#### [THE PROBLEM]
The answer should hold only the lines from the one containing "The image size is (1149, 362)." through the one containing "The width and" in the entries below, copied exactly, without pictures.
--- SOURCE INFORMATION ---
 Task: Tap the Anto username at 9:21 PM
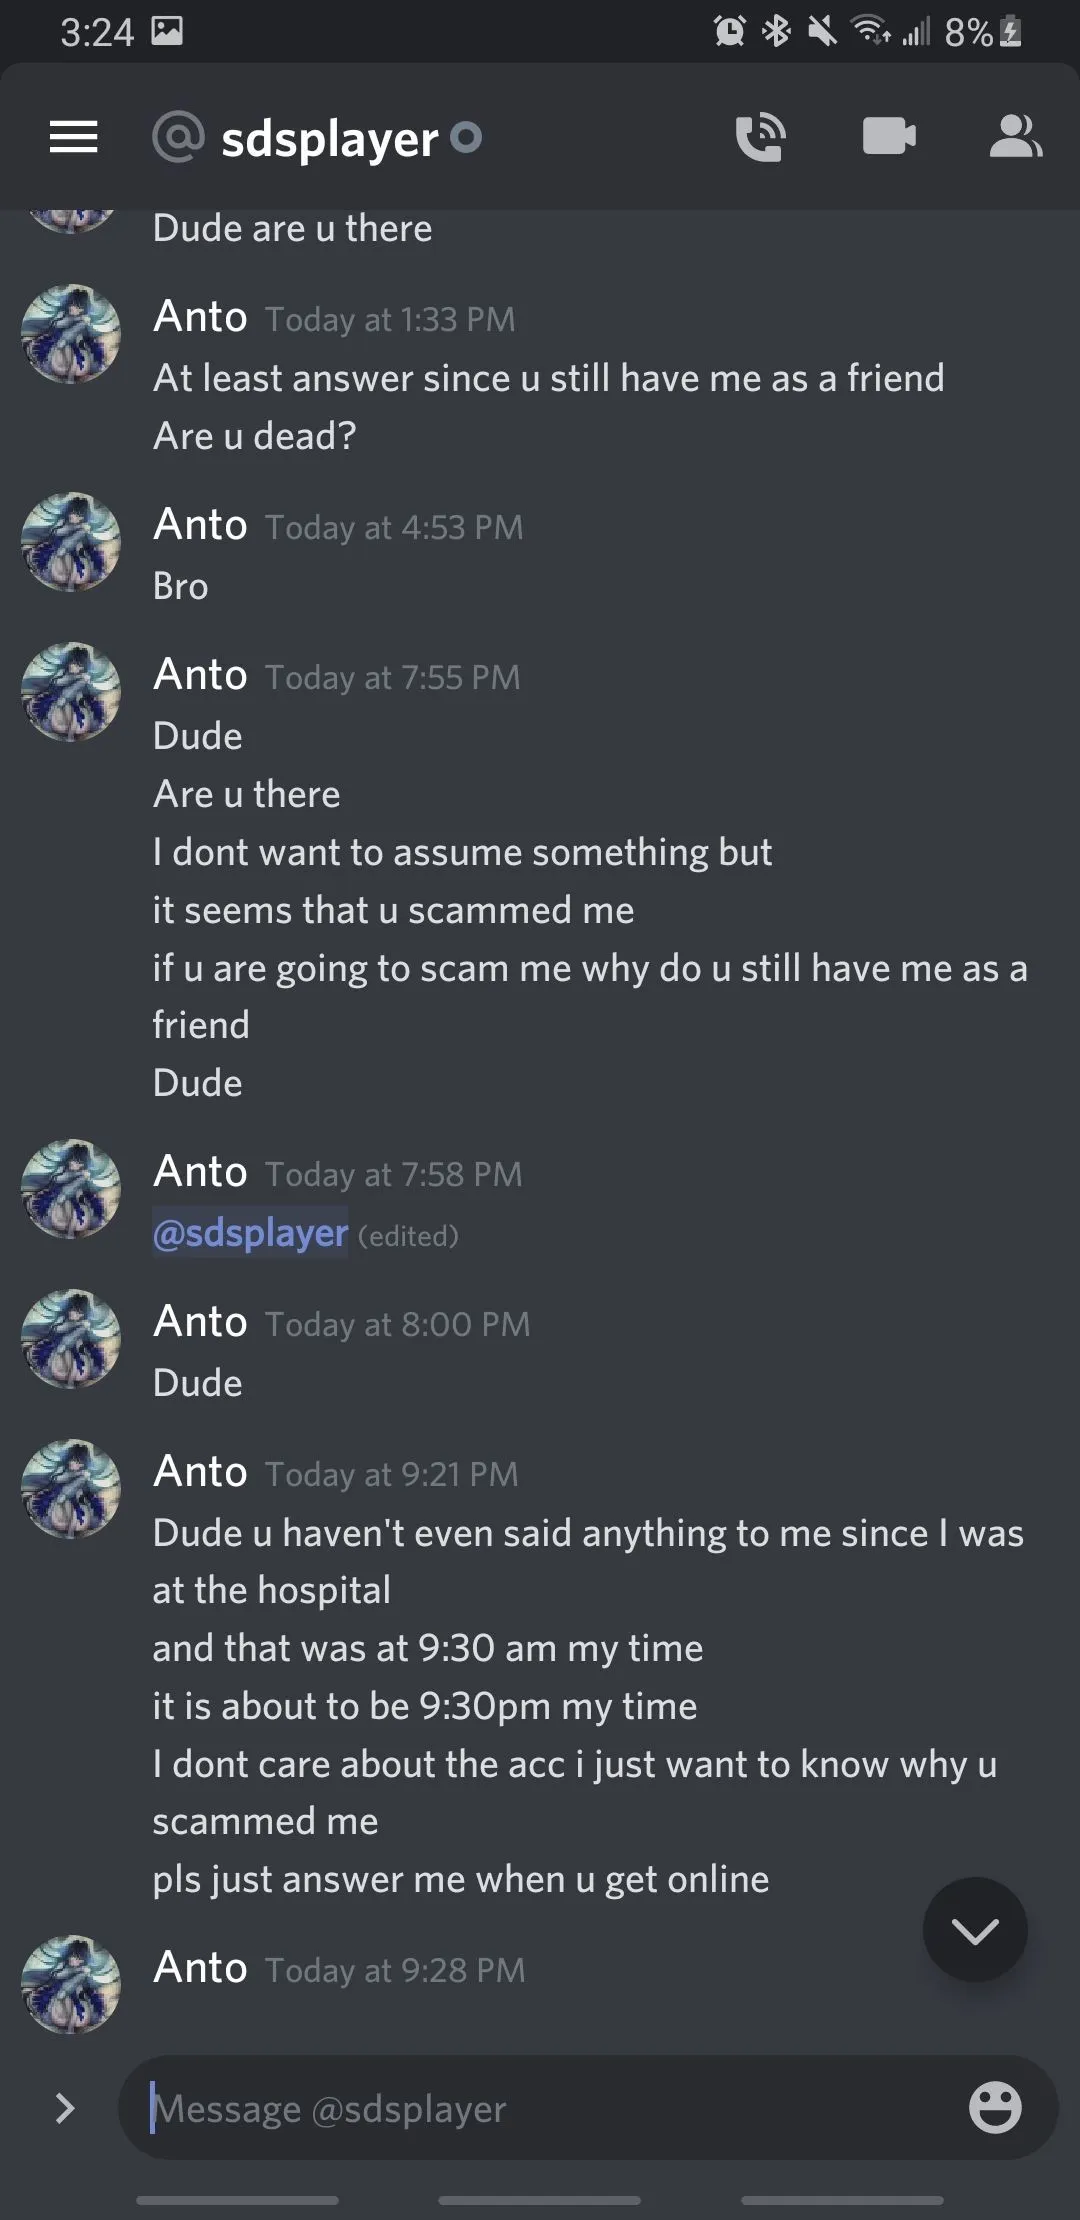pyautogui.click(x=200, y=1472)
---
--- SOURCE INFORMATION ---
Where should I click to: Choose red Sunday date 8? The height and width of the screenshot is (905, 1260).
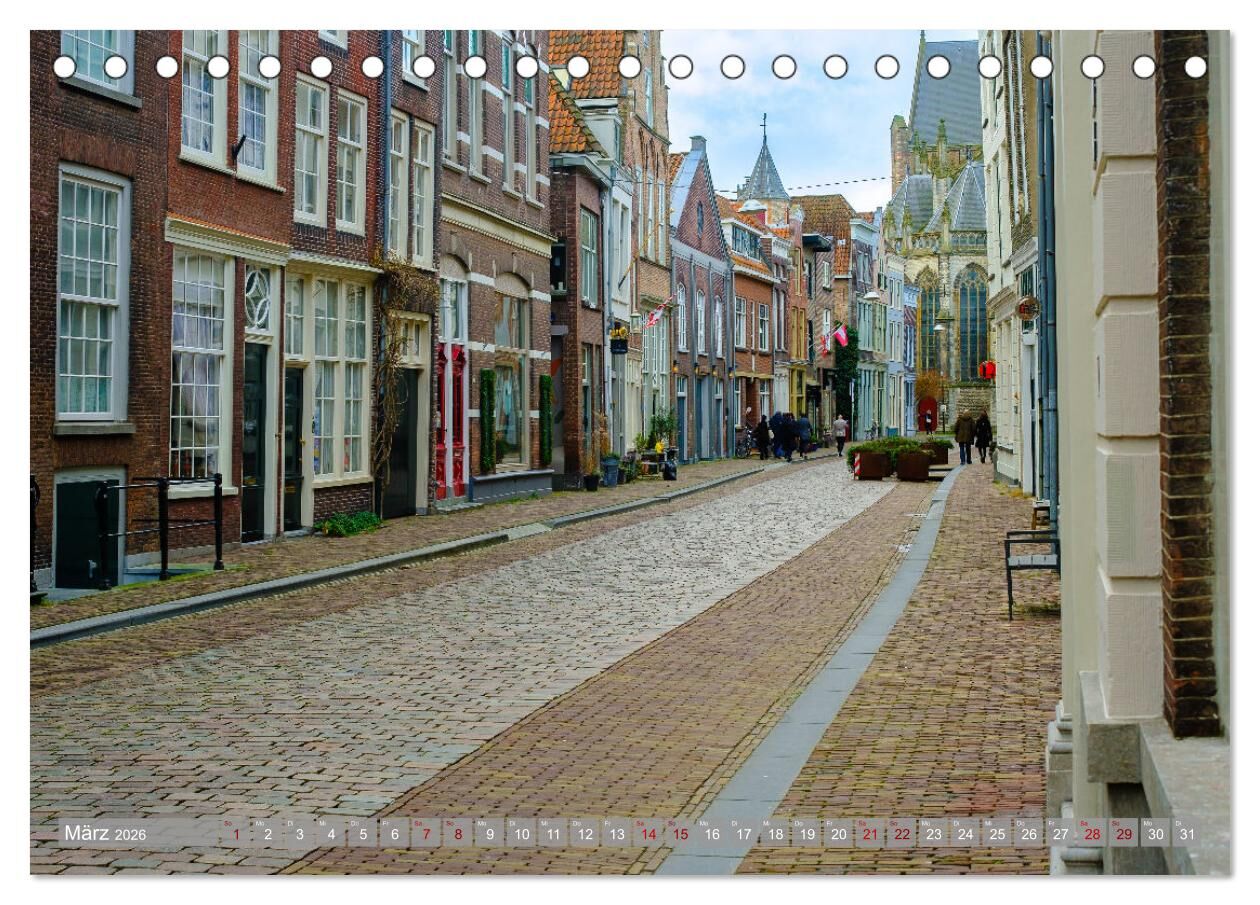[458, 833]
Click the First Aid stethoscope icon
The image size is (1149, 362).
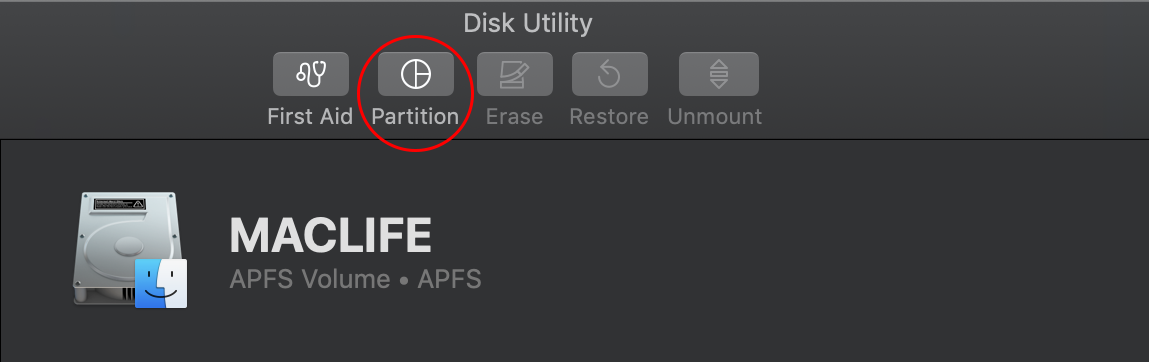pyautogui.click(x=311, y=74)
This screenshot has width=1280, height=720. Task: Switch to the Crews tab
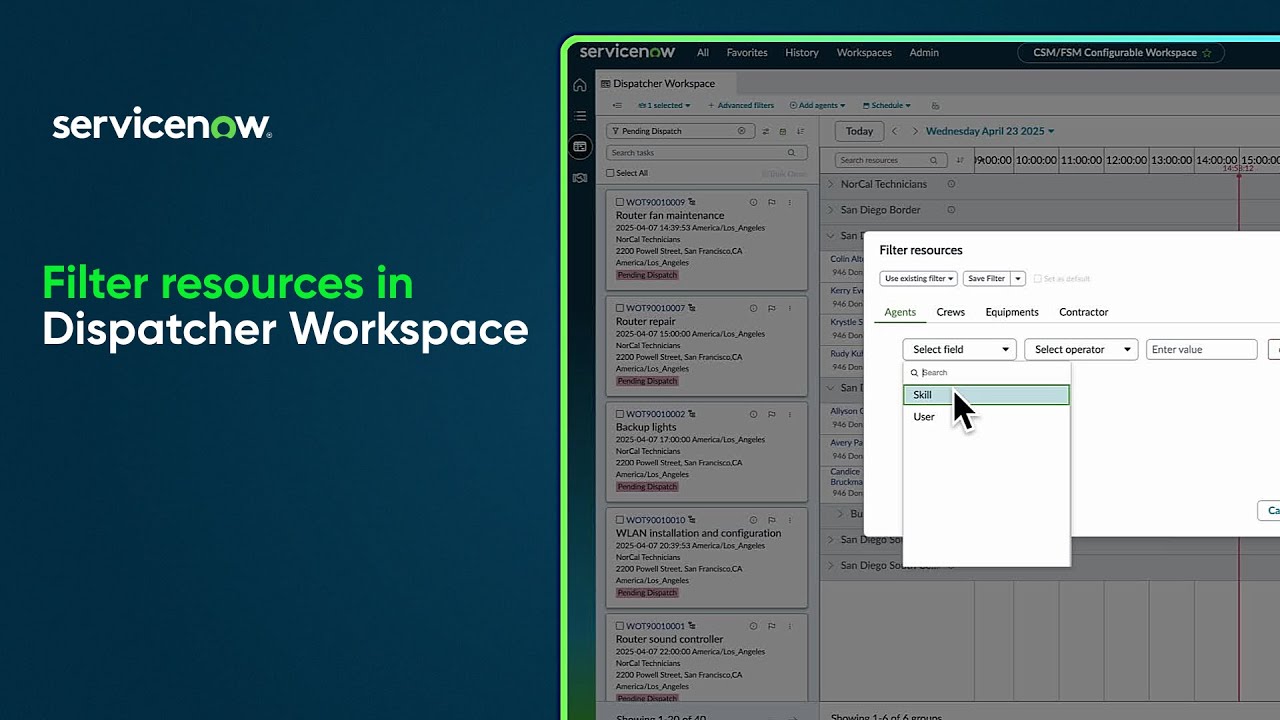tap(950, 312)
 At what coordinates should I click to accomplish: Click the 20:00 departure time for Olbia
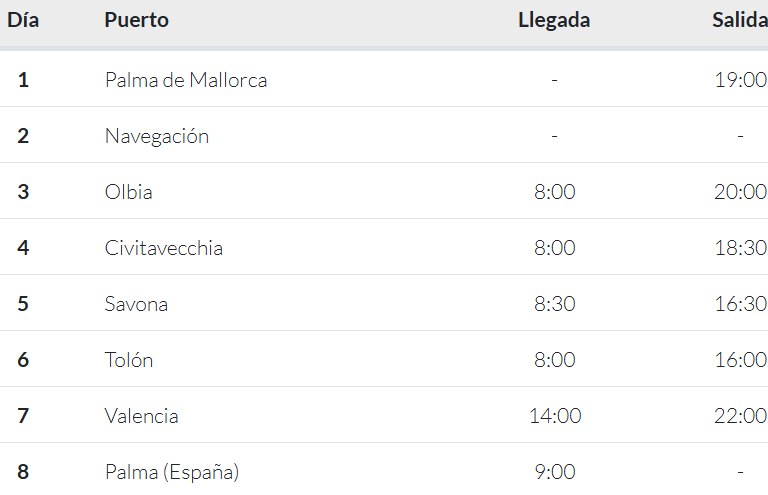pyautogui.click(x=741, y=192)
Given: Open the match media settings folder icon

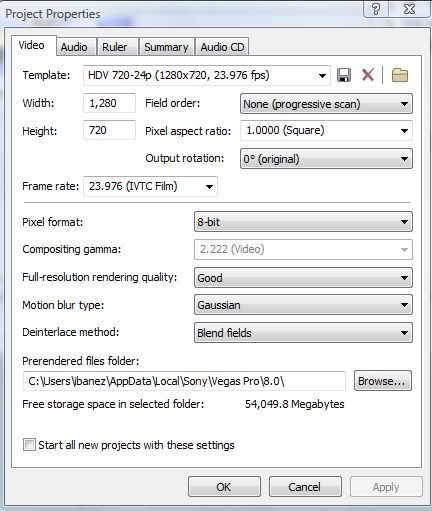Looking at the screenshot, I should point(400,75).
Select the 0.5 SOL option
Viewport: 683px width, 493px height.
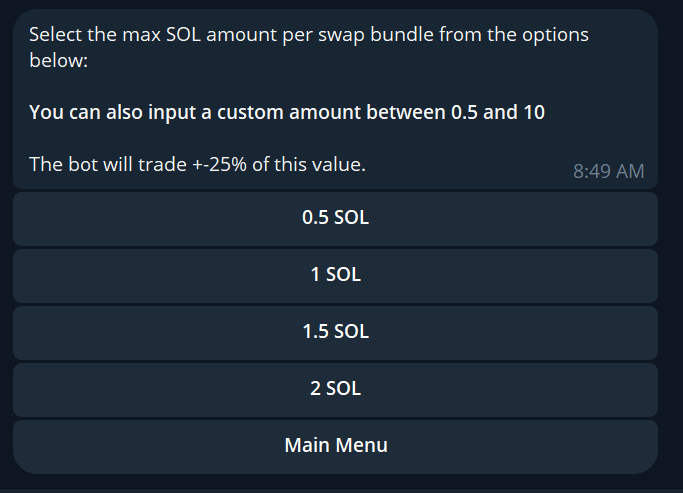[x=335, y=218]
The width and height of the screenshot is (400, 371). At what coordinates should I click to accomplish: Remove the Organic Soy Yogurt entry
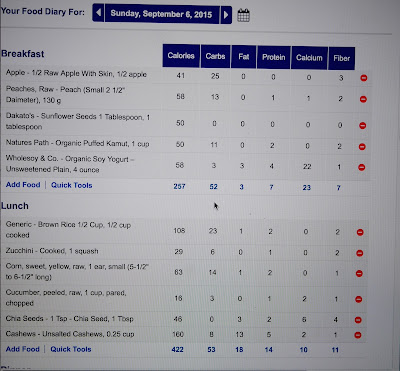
---
#### [TASK ANSWER]
The image size is (1149, 362).
pyautogui.click(x=311, y=74)
This screenshot has width=1280, height=720. Task: Switch to the Crews tab
tap(950, 312)
 At what coordinates should I click to accomplish: Click the 20:00 departure time for Olbia
pyautogui.click(x=741, y=192)
Given: Open the match media settings folder icon

Looking at the screenshot, I should point(400,75).
Select the 0.5 SOL option
Viewport: 683px width, 493px height.
[x=335, y=218]
The width and height of the screenshot is (400, 371). At what coordinates should I click to accomplish: Remove the Organic Soy Yogurt entry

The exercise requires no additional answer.